[Source data]
----

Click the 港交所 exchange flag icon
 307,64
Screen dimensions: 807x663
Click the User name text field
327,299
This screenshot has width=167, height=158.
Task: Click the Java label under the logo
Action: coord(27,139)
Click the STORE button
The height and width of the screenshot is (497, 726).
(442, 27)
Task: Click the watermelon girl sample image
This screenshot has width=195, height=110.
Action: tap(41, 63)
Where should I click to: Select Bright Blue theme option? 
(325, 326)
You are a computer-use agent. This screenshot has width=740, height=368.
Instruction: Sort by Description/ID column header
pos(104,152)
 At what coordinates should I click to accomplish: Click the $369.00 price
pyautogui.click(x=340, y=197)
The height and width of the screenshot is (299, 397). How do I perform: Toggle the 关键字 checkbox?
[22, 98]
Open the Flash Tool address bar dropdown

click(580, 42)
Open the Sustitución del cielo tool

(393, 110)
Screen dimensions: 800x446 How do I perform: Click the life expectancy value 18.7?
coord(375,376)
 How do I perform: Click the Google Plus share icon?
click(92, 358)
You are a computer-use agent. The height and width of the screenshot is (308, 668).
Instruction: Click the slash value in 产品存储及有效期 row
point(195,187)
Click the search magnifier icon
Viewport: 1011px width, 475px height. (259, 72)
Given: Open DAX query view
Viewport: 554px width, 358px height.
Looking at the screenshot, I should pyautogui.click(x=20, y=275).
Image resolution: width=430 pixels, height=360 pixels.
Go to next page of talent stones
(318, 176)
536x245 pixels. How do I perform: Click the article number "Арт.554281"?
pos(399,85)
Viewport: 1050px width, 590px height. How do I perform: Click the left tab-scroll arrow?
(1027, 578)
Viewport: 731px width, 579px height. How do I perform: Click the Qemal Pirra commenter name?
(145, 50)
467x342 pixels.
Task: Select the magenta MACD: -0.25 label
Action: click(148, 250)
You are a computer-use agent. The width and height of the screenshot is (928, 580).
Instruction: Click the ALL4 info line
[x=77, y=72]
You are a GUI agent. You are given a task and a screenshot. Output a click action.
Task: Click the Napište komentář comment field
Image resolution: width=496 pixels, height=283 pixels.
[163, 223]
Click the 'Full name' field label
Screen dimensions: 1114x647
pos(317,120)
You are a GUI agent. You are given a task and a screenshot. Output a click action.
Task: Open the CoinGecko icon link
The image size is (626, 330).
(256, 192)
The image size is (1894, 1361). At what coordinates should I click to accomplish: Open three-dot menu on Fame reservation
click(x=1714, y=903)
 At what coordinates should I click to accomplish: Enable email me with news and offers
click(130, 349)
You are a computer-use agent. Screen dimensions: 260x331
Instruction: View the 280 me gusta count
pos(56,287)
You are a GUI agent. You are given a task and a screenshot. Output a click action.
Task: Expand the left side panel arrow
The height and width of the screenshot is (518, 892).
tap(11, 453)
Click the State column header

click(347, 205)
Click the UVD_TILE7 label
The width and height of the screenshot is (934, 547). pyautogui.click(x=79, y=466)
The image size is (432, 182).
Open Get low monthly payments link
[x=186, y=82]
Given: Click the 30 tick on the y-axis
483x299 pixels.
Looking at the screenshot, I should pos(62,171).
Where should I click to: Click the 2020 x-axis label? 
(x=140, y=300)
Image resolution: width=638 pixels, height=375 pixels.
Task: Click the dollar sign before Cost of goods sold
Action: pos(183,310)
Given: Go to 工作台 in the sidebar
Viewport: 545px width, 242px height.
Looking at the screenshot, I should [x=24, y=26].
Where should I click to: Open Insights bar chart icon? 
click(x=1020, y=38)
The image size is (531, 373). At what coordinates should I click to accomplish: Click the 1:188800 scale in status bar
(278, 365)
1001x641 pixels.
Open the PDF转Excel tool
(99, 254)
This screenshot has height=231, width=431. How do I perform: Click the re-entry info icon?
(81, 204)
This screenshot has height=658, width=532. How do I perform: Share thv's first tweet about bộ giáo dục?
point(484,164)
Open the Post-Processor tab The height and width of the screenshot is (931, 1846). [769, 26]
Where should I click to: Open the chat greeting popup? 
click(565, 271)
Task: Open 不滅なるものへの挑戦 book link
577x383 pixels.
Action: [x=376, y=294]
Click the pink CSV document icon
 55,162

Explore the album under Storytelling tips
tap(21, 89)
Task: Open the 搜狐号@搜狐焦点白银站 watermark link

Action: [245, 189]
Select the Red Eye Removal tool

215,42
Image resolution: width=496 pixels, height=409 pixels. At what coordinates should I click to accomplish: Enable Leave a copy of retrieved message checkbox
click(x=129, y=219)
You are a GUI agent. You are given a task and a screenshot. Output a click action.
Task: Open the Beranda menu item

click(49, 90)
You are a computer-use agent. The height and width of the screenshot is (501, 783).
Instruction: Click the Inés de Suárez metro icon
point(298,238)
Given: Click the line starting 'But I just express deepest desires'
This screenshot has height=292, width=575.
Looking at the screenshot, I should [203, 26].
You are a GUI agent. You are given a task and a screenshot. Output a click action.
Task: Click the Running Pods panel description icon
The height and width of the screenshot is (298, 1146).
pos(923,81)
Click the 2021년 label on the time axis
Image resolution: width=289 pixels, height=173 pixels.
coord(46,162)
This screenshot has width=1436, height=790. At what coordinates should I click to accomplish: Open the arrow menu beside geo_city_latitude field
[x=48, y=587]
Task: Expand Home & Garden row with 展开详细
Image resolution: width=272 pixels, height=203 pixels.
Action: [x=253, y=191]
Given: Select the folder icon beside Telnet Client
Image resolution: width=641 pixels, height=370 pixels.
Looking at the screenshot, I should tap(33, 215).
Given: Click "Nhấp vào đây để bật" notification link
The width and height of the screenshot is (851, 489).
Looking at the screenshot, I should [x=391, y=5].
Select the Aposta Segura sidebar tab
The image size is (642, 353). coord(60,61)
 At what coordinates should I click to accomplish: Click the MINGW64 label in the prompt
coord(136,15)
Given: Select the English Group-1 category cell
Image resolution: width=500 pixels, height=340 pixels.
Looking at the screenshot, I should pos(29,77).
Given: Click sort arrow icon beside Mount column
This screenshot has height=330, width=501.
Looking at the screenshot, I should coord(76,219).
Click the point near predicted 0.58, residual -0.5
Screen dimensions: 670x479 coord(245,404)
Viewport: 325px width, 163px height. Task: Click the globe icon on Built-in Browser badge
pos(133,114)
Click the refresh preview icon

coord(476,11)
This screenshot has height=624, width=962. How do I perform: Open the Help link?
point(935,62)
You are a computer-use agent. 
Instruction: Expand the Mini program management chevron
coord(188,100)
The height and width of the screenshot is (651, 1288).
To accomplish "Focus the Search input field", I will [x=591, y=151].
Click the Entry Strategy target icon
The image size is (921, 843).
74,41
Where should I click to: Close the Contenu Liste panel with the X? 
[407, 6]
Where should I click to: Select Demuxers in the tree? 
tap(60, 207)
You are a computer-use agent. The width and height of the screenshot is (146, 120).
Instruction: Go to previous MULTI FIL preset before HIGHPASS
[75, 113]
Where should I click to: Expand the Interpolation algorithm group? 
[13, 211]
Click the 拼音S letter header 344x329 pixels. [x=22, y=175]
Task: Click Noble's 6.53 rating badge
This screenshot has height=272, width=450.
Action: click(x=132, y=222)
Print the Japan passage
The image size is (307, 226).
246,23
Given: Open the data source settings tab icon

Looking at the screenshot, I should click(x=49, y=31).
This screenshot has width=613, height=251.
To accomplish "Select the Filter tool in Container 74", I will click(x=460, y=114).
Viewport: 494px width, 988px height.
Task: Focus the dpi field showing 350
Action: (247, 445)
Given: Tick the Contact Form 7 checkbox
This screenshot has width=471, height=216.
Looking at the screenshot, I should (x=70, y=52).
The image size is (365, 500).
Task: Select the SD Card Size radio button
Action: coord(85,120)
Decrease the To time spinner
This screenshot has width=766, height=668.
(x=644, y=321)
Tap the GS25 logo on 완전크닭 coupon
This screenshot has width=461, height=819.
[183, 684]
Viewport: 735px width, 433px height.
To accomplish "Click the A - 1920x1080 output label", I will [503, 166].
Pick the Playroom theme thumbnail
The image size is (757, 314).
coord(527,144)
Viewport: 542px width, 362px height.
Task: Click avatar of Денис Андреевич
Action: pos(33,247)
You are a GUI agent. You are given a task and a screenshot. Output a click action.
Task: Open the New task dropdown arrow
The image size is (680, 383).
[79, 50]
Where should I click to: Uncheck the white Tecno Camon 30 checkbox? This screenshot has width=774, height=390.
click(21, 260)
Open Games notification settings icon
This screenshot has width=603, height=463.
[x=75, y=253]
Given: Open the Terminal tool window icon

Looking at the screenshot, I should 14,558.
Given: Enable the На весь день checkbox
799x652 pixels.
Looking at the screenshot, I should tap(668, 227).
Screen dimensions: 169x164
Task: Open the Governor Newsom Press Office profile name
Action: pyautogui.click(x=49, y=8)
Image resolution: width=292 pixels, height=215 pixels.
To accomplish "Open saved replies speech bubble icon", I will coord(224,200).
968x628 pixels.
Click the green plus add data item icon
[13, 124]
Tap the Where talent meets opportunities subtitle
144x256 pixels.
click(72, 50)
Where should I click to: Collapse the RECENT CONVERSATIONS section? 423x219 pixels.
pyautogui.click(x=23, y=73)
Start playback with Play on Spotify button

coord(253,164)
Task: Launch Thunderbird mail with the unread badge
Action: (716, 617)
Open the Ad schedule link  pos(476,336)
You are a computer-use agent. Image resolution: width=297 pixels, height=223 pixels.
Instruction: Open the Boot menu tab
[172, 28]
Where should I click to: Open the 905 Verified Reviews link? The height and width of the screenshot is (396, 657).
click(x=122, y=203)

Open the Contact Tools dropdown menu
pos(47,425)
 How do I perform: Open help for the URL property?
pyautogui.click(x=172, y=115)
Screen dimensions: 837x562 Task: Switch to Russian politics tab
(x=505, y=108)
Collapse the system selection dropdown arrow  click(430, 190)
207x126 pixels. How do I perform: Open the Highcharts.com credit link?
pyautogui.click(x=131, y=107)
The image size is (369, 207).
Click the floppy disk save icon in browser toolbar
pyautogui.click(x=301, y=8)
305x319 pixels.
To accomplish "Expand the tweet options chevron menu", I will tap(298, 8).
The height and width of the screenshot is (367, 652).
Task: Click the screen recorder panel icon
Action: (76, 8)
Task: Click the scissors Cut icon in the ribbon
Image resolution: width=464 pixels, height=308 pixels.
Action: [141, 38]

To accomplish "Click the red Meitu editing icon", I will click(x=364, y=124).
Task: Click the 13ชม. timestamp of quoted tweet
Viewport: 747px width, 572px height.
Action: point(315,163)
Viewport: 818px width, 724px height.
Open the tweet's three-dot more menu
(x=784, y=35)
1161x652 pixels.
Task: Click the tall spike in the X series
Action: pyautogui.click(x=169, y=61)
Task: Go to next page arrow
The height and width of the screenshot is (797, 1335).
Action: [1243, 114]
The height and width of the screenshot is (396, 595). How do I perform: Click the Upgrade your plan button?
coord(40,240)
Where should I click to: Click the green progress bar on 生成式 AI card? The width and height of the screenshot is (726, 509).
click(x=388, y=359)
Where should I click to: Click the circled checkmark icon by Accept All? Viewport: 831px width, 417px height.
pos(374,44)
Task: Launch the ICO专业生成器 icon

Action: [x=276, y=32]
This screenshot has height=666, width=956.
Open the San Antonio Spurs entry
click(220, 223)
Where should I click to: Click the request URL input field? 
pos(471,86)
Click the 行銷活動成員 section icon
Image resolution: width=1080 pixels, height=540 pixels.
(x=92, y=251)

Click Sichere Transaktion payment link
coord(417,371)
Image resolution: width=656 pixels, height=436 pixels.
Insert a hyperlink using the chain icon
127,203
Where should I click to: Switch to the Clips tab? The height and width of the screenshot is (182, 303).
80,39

----

## Directions
In the records above, the line with "Image resolution: width=500" marks the start and the line with "Given: Tick the Contact Form 7 checkbox" marks the end; copy that stretch exactly, both lines included, and nothing else.

## Reply to the task
Image resolution: width=500 pixels, height=340 pixels.
Looking at the screenshot, I should pos(29,77).
Given: Click sort arrow icon beside Mount column
This screenshot has height=330, width=501.
Looking at the screenshot, I should coord(76,219).
Click the point near predicted 0.58, residual -0.5
Screen dimensions: 670x479 coord(245,404)
Viewport: 325px width, 163px height. Task: Click the globe icon on Built-in Browser badge
pos(133,114)
Click the refresh preview icon

coord(476,11)
This screenshot has height=624, width=962. How do I perform: Open the Help link?
point(935,62)
You are a computer-use agent. 
Instruction: Expand the Mini program management chevron
coord(188,100)
The height and width of the screenshot is (651, 1288).
To accomplish "Focus the Search input field", I will [x=591, y=151].
Click the Entry Strategy target icon
The image size is (921, 843).
74,41
Where should I click to: Close the Contenu Liste panel with the X? 
[407, 6]
Where should I click to: Select Demuxers in the tree? 
tap(60, 207)
You are a computer-use agent. The width and height of the screenshot is (146, 120).
Instruction: Go to previous MULTI FIL preset before HIGHPASS
[75, 113]
Where should I click to: Expand the Interpolation algorithm group? 
[13, 211]
Click the 拼音S letter header 344x329 pixels. [x=22, y=175]
Task: Click Noble's 6.53 rating badge
This screenshot has height=272, width=450.
Action: click(x=132, y=222)
Print the Japan passage
The image size is (307, 226).
246,23
Given: Open the data source settings tab icon

Looking at the screenshot, I should click(x=49, y=31).
This screenshot has width=613, height=251.
To accomplish "Select the Filter tool in Container 74", I will click(x=460, y=114).
Viewport: 494px width, 988px height.
Task: Focus the dpi field showing 350
Action: (247, 445)
Given: Tick the Contact Form 7 checkbox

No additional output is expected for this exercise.